Section 72 is an anathema to human rights and the rule of law and will continue to stifle investment so long as it is not changed. No moves are being made to even discuss the removal of Section 72 – which is in conflict with the rest of the Zimbabwe Constitution – and the continued contempt of the Zimbabwe Government to the Campbell Judgment which strikes it down. Section 72 goes against the SADC Treaty, international law and all the human rights charters that Zimbabwe is signed up to. If the new Zimbabwe Government was to decide to comply with the court orders that President Mugabe chose to defy (instead of continuing to be in contempt of court) and the Campbell Judgment was to be recognised, there would be no stronger or better signal that investment and financial assistance could now pour into Zimbabwe. This would be the clearest possible signal to herald significant and immediate recovery of the agricultural sector and the economy as a whole.
Until the Zimbabwe Government complies with the court orders – and does so publicly – it is important that financial institutions and governments continue to raise the issue as a prerequisite for normalisation of relations and financial assistance.
At the root of the Zimbabwe problem is the breakdown of the rule of law and its replacement with “rule by law.” We have a “command economy” with a military system of command in Government.
We have already covered the Campbell farm case in relation to Section 72 of the Constitution. My father-in-law, Mike Campbell, was abducted and severely beaten – and later died because he took President Mugabe to court in the regional court, the SADC Tribunal. This is what has happened in the past to those standing for the rule of law. Mike gained a final and binding judgment from the Tribunal in November 2008.7 This needs to be recognised and adhered to.
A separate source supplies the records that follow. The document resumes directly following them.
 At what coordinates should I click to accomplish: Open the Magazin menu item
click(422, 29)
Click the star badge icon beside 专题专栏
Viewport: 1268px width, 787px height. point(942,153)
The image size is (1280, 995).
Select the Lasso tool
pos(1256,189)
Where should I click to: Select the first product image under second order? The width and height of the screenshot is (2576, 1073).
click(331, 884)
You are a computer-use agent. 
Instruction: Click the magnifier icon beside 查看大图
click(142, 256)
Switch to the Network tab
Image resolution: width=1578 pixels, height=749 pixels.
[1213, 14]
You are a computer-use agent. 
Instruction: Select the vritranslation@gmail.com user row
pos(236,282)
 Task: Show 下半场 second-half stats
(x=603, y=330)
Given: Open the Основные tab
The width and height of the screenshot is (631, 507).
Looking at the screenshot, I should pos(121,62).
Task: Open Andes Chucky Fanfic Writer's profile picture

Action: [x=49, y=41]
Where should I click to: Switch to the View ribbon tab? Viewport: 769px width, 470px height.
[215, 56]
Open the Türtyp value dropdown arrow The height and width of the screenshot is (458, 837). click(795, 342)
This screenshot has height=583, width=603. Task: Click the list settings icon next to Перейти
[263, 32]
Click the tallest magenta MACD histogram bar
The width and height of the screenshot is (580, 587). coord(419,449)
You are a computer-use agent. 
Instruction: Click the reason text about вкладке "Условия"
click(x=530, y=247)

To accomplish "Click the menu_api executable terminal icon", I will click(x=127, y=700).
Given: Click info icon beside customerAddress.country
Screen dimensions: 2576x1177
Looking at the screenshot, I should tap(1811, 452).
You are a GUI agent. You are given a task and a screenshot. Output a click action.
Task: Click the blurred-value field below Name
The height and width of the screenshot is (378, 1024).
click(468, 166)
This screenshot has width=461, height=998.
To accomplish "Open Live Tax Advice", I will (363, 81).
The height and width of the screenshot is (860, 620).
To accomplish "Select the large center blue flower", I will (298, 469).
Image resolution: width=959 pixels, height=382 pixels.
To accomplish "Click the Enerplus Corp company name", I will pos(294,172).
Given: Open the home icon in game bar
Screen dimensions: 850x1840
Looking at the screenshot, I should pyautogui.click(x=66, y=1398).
In January 2011, the SADC Tribunal awarded damages of nearly US$17 million to nine Zimbabwean torture victims, in a landmark ruling that yet again exposed Harare's flagrant disregard of the rule of law. The judgment in the Gondo case, which was handed down on 9 December 2010, followed a case in which the victims of organised violence and torture sued the Zimbabwean government for failing to comply with the orders of the country’s High Court.
After the Zimbabwe Government was found to be in contempt of court in the Campbell case, and the ruling of the Tribunal in the Gondo case was handed down, Mugabe managed to persuade the SADC Heads of State to suspend the SADC Tribunal in May 2011. The following year the SADC Heads of State closed down the Tribunal, depriving 277 million people in the 15 countries in southern Africa of a court of last resort when the justice systems in their own countries failed them.
The decision to do this and attempt to sign a new Protocol into place in 2014, the mandate of which would be confined to interpretation of the SADC Treaty and Protocols relating to disputes between Member States, thus blocking the Tribunal from hearing any human rights cases at all, is currently being challenged in the region. I am one of the applicants in a case against former South African President Jacob Zuma9 for his part in the process. We expect a judgment before the date of this Congressional Hearing.